Je ferai enfin une dernière observation. Je ne suis pas sûr - mais je reconnais que cela se discute - que l'on puisse considérer le FOREC comme un organisme de la sécurité sociale. Mais c'est un autre problème.

M. Jacques Barrot : Et le FSV ?

M. Jean-Pierre Delalande : Le FSV, oui, incontestablement. Pour le FOREC, cela se discute. Mais nous ne nous battrons pas sur ce sujet aujourd'hui ; les autres questions sont plus sérieuses.

M. le Président : La parole est à M. Jacques Barrot.

M. Jacques Barrot : Je suis, maintenant, paradoxalement, assez d'accord avec l'approche de Jean-Pierre Delalande. Lorsque nous avons inventé la loi de financement de la sécurité sociale, nous avons beaucoup tâtonné. En réalité, il me semble évident que la loi de sécurité sociale est fondamentalement une loi de dépenses, non une loi de recettes. Je suis assez proche des propos de Jean-Pierre Delalande car ce qui fait la différence entre le budget de l'Etat et la loi de financement de la sécurité sociale réside dans le fait que, dans le budget de l'Etat, on doit d'abord arrêter les impôts et les prélèvements - c'est fondamental - alors que, dans la loi de financement de la sécurité sociale, la dépense précède. Il faut savoir à peu près ce que l'on dépense. Je me suis permis de juger certaines propositions irréalistes, car je n'avais pas pensé aux droits constatés. Nous nous sommes heurtés en 1996 à une difficulté. M. Marmot, votre prédécesseur, nous faisait observer que si nous préparions l'enveloppe évaluative des dépenses au printemps, nous ne disposerions pas suffisamment de chiffres. Et je rebondis là sur le propos de Jean-Pierre Delalande : le changement de comptabilité en droits constatés permet, en effet, l'établissement de l'enveloppe de dépenses prévisionnelles au printemps. Ceci présenterait énormément d'avantages, car lors de la préparation de la loi de finances, dans laquelle on décide des prélèvements, on pourrait apprécier s'il y a lieu de prévoir des prélèvements supplémentaires pour l'enveloppe de sécurité sociale. Cela permettrait sans doute - ce que disait très bien Jean-Pierre Delalande - une meilleure articulation.
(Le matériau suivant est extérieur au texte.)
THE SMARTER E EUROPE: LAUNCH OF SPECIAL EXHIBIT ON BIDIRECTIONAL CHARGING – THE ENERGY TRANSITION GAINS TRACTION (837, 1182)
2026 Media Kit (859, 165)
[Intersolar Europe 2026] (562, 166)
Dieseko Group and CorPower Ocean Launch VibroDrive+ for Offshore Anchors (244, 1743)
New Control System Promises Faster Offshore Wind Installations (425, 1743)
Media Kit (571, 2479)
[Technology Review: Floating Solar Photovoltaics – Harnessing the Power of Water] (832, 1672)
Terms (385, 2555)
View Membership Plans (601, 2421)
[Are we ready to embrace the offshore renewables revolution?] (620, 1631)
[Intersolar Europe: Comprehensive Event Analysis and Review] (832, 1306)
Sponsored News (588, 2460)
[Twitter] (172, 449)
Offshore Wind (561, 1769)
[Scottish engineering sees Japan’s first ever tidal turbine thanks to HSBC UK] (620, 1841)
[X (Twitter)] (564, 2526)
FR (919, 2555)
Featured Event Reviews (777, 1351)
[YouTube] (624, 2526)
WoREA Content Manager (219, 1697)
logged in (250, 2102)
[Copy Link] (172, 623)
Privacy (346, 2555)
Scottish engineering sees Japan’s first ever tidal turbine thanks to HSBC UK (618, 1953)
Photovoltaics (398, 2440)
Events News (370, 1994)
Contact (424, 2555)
Selon moi, il ne faut pas transformer la loi de financement de sécurité sociale en une deuxième première partie de la loi de finances. Il est vrai que la sécurité sociale peut avoir besoin de prélèvements supplémentaires. Mais le vote des prélèvements doit être opéré dans la clarté avec une vision globale. Je donne donc raison à Jean-Pierre Delalande. Cela dit, la réforme suppose qu'au sein de l'exécutif la logistique suive, car se profilent derrière les problèmes complexes du rapport entre ministère des finances et ministère des affaires sociales. Il faudra un jour y voir clair entre eux, car comment cela se passe-t-il actuellement ? Le ministère du budget établit son budget ; ensuite, le ministre des affaires sociales indique que des crédits supplémentaires sont nécessaires ; Bercy répond alors qu'il n'inscrira que quelques recettes dans la première partie de loi de finances, le reste devant figurer dans la loi de financement de la sécurité sociale. Au bout du compte, il n'y a pas meilleur moyen de brouiller les pistes et de rendre très difficile la lecture des recettes.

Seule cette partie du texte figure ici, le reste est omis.